About this task: Everything in the entries except the pictures must be repeated exactly.

[[ Data extracts, beginning ]]

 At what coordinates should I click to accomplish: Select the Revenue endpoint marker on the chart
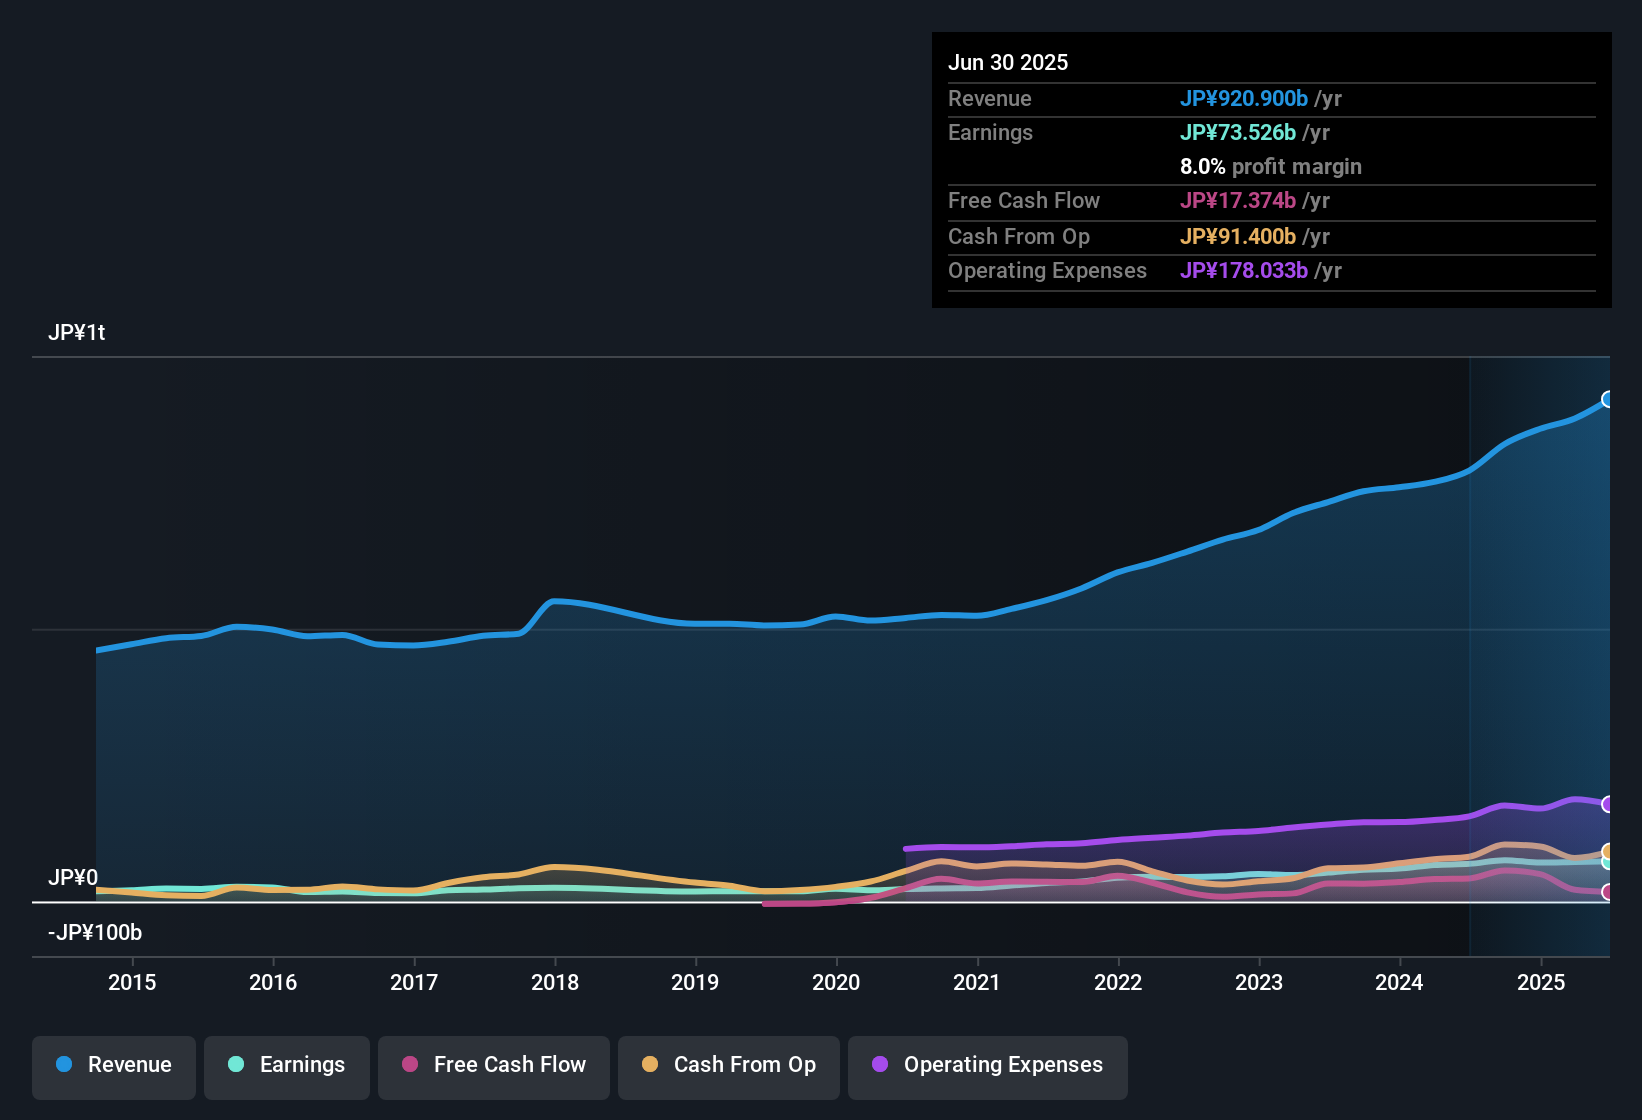pos(1608,399)
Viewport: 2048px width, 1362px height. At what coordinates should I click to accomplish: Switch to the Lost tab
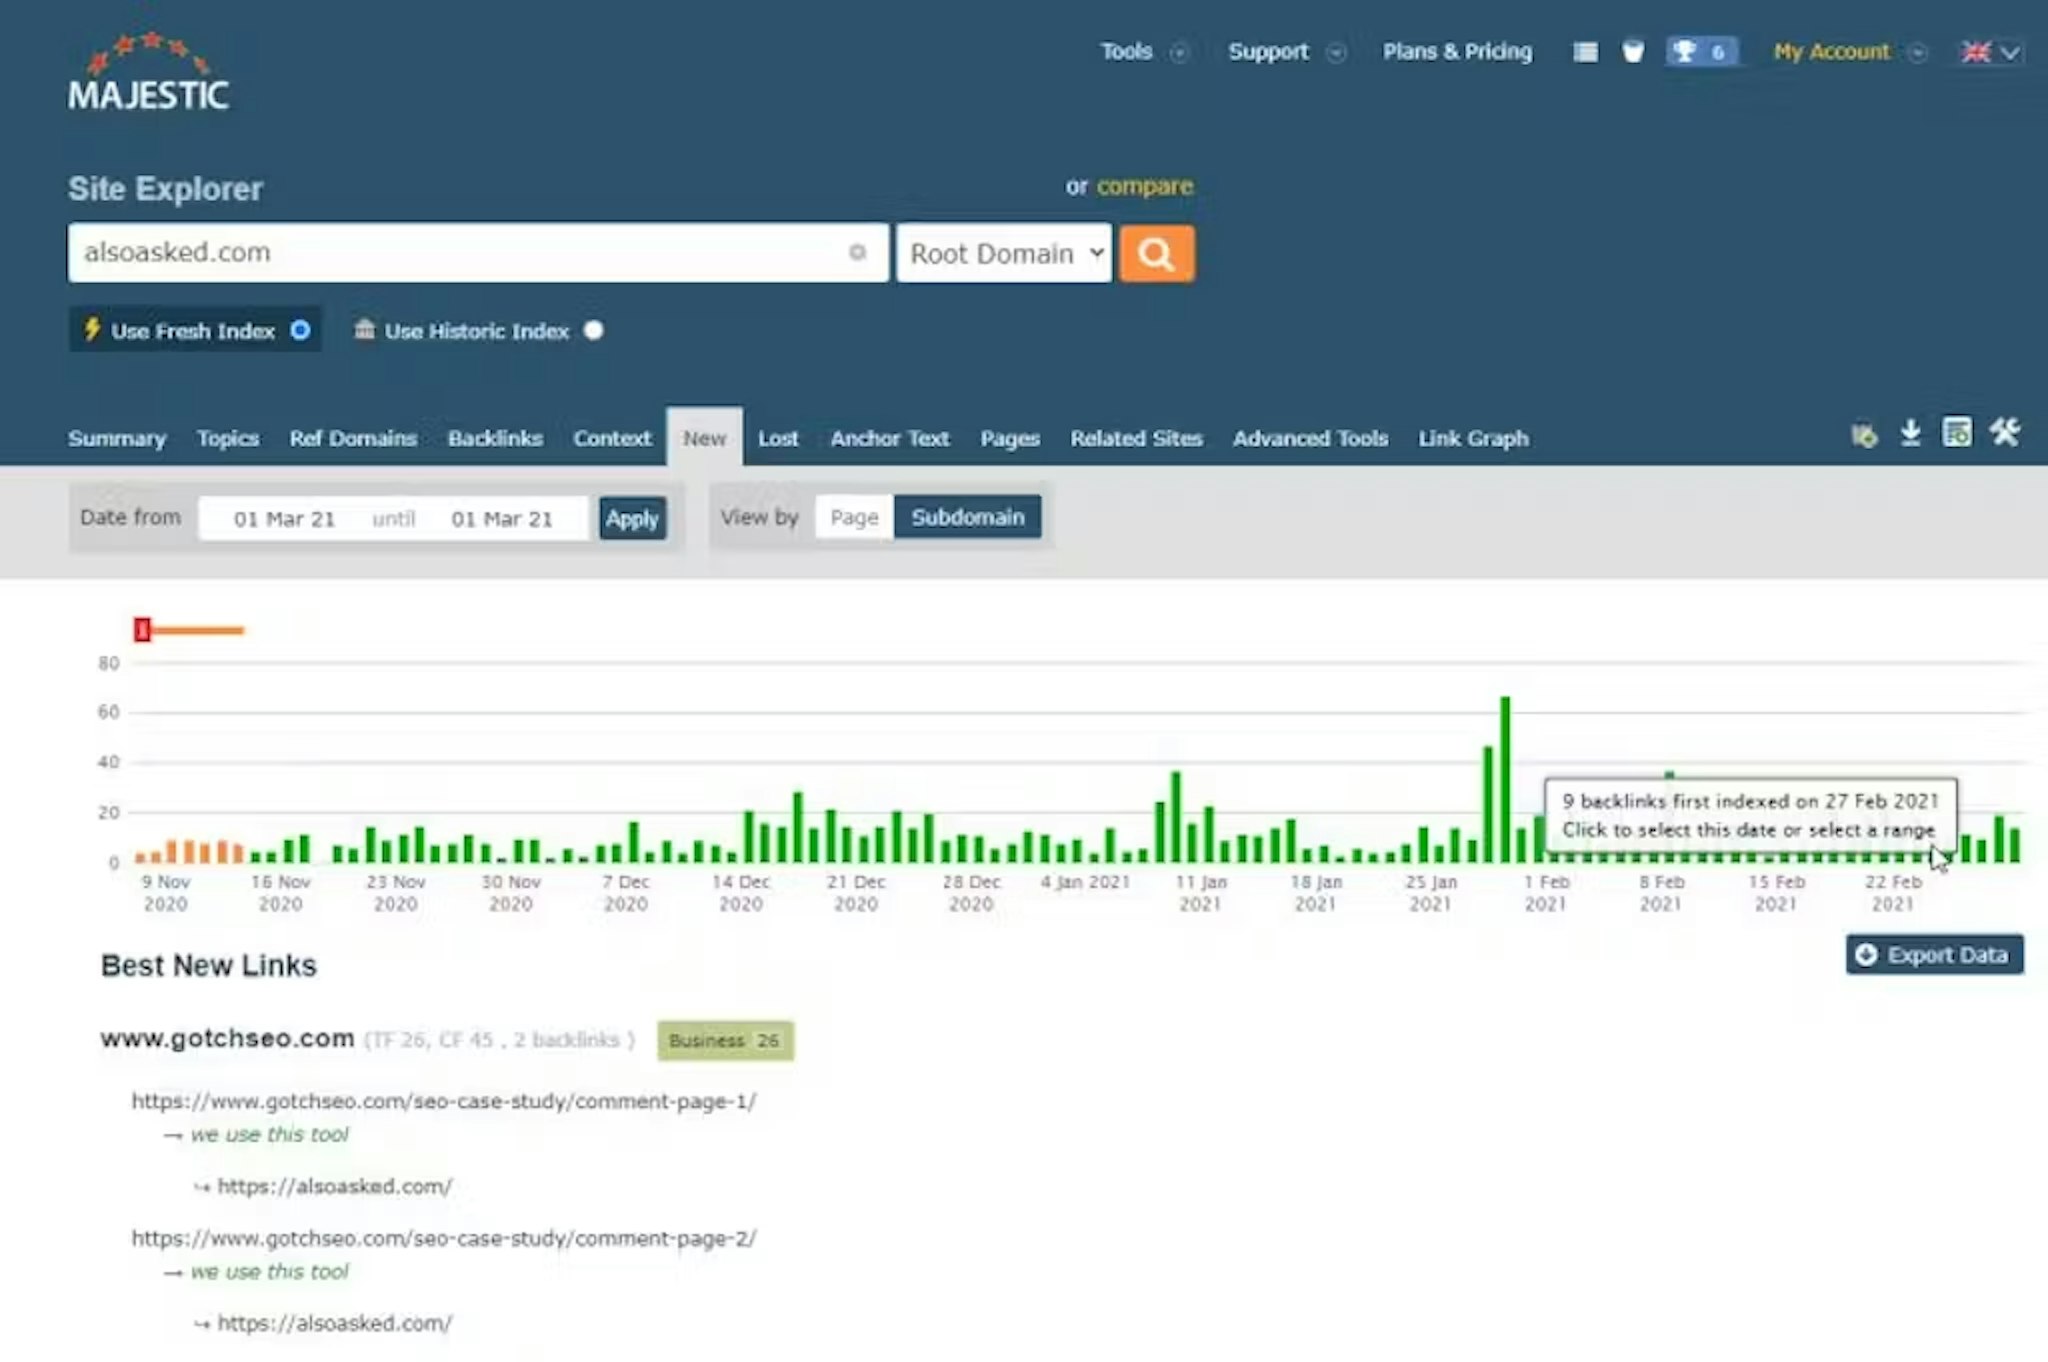click(x=778, y=439)
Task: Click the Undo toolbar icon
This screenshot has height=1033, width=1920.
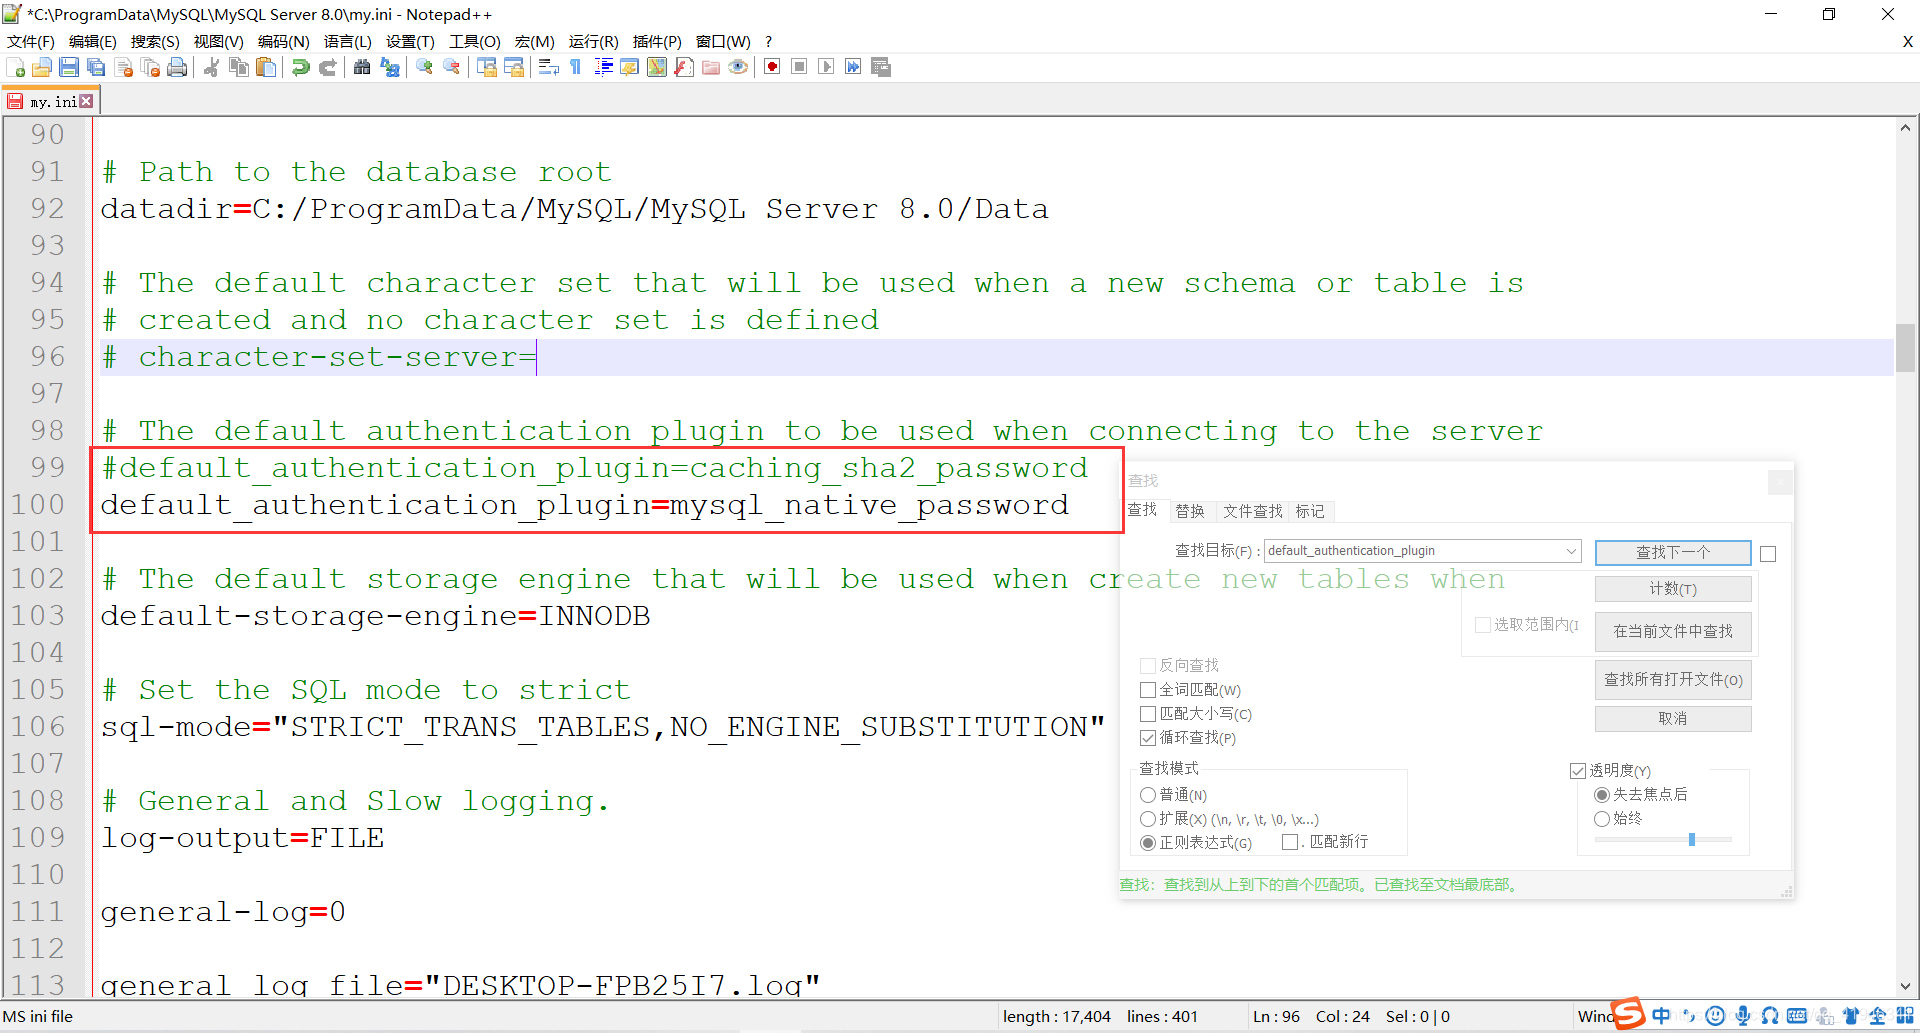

[[ Data extracts, end ]]

Expected answer:
 At what coordinates should I click to accomplish: Select the Revenue endpoint marker on the chart
pos(1608,399)
Viewport: 2048px width, 1362px height. At what coordinates should I click to accomplish: Switch to the Lost tab
click(x=778, y=439)
Task: Click the Undo toolbar icon
This screenshot has height=1033, width=1920.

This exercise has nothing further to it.